Отозвалась. Снизошла привычным сгустком серо-белого цвета, проявилась, ответила скучным голосом:
–Телевизор буду смотреть.
–Громко не включай, – попросила я. был у нас с ней уже прецедент. Она тогда включила из вредности на полную мощность, мне соседи жаловались. Я возвращалась с работы, а они уже меня ждали с крайним возмущением. Я солгала, что испортился, видимо, пульт или телевизор, долго и нелепо извинялась, и вроде бы заслужила прощение, но соседи косились на меня с подозрением и по сей день.
–Ага, – согласилась Агнешка, – не буду.
–Ну не скучай.
Поворот ключа в замке, два шага до лестничной клетки, три шага по ней, десять ступенек вниз по лестнице, противный писк домофона, три ступеньки от подъезда…улица.
Утро холодное. Днём будет не так погано, но сейчас, когда ещё темно, сыро и по-особенному ветрено, как не поёжиться?
Но некогда себя жалеть. Ну, вперёд. Благо, недалеко, можно сэкономить на автобусе. Конечно, кажется, что это копейки, но путь туда-обратно, помноженный на пять дней в неделю, около двадцати дней в месяц – и вот уже небольшая, но сумма. А жизнь продлевается движением – ведь так?
Холодно, приходится идти быстро.
–Пропуск…– лениво процедил охранник. Наша кафедра держится секретностью, но штабуем мы в людном месте – в одном из местных институтов, прикрываясь кафедрой контроля экологических загрязнений. Кто и когда нас выдумал, уж не знаю, но мы такие, и так скрываемся на сегодняшний день.
–Да, сейчас, – пропуск чуть-чуть помят, но это ничего, я протянула его охраннику, но он даже не взглянул:
–Проходите.
Вот так. ему нет дела до меня и других, а мне нет дела до него. При желании я могла бы прочесть имя на его бейдже, лицо-то мне его уже давно знакомо, но я не читаю, не запоминаю. Он не смотрит в мой пропуск, так почему я должна помнить его имя?
Коридор, ещё коридор – уж если штабовать, то так, чтобы никто лишний к нам не проник! Вот и держимся в другом корпусе, в самом далёком уголке.
У нас один большой кабинет на всех. Вообще-то, нашему начальнику – Владимиру Николаевичу полагается сидеть в отдельном кабинетике, но мы там давно держим архивные подшивки газет и журналов, а ещё всё то, что начало, наконец, вываливаться из шкафа.
Он – как начальник – вообще находка. Если надо идти – легко отпустит, не повышает голоса, не кричит, и всегда пытается разбавить наше общество какой-нибудь историей. Мы его не боимся, а его чудачества (от возраста, наверное, идущие), воспринимаем с шутовством.
–Доброе утро! – я весело поздоровалась с ним. Владимир Николаевич с достоинством свернул газету, в которую углубился, взглянул на меня, сказал:
–Доброе утро, – после чего оторвал кусок своей же газеты и скатал из неё шарик.
Так он делал каждое утро. Я уже не удивлялась. Да и никто. Мы даже внимания не обращали, ну, разве что – Гайя…
Из всей нашей относительно тихой и дружной кафедры её я не понимала. Она держалась всегда в стороне, особняком. Всё, что я о ней знаю, так это то, что она сама себя назвала Гайей и то, что она приходит раньше всех.
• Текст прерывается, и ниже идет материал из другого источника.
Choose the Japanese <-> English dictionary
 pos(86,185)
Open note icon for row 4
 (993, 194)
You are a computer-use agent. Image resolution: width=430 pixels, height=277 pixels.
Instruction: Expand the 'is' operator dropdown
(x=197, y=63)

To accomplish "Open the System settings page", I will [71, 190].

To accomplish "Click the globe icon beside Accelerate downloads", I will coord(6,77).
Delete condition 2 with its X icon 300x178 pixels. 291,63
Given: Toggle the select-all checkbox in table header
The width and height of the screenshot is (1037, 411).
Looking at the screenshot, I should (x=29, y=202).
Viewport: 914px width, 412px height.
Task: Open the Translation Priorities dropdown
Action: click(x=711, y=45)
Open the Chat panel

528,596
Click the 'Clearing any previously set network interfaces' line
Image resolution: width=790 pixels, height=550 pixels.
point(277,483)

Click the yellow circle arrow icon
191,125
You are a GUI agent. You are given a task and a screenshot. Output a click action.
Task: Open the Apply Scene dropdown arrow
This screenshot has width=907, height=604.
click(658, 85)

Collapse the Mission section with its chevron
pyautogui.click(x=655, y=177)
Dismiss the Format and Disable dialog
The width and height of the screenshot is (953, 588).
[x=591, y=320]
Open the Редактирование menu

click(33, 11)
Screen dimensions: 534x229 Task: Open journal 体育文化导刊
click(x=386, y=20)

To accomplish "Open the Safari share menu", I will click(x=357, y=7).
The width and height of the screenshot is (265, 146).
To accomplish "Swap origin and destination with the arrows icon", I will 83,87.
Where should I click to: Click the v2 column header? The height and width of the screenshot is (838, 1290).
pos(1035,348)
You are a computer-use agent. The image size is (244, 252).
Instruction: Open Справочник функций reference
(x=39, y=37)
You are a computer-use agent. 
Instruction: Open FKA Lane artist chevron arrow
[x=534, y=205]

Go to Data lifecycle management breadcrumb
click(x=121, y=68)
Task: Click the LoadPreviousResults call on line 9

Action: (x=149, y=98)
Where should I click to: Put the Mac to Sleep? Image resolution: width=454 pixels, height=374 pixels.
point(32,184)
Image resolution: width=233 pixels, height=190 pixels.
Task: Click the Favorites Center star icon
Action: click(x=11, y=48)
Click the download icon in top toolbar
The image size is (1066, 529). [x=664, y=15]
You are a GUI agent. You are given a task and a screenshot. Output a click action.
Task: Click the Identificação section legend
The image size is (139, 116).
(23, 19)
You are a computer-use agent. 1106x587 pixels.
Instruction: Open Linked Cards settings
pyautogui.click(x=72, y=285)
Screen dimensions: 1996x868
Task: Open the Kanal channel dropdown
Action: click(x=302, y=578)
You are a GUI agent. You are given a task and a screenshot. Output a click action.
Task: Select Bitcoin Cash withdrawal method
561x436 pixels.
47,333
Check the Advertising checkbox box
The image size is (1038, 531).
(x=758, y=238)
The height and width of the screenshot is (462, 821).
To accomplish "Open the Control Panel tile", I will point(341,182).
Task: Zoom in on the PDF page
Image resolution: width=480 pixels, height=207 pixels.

Я не стала здороваться с ней персонально, а она не подняла головы от своей книги. Так у нас каждое утро. Она даже с Владимиром Николаевичем не здоровается, не то что со мной, да и вообще голос подаёт редко. Сидит себе за столом, или пишет что-то, или читает, голова низко опущена к столешнице – может, у неё плохое зрение? Не знаю. Очков она не носит, но я начинаю так думать, потому что почти всегда одна картина – Гайя склонилась над столом, копна тяжёлых чёрных волос скрывает её лицо.
–Доброго утра! – я не успела начать разговор о вчерашней встрече со странной женщиной, и про звонок Филиппа, а в дверь уже вломился следующий. Альцер – сотрудник из Берлина, приехал для обмена опытом. О своём родном институте исследования паранормального рассказывает свободно, видимо, в Берлине это рядовая практика, и там относятся свободнее к выделению средств из бюджета на странные исследования.
Но одного у него не отнять – вечного позитива. В любую погоду он входит с улыбкой, входит бодро.
–Доброе, – Владимир Николаевич кивнул, оторвал ещё одну полоску от своей газеты, скатал новый шарик.
–Как дела, Софа? – спросил Альцер. Он неплохой человек, но как и все мы – он знает, что с Гайей разговаривать бесполезно.
–Сейчас, все уж пусть придут…– я уже поняла, что рассказывать придётся всем, либо по несколько раз – по одному на каждого прибывшего, либо дождаться общего сбора.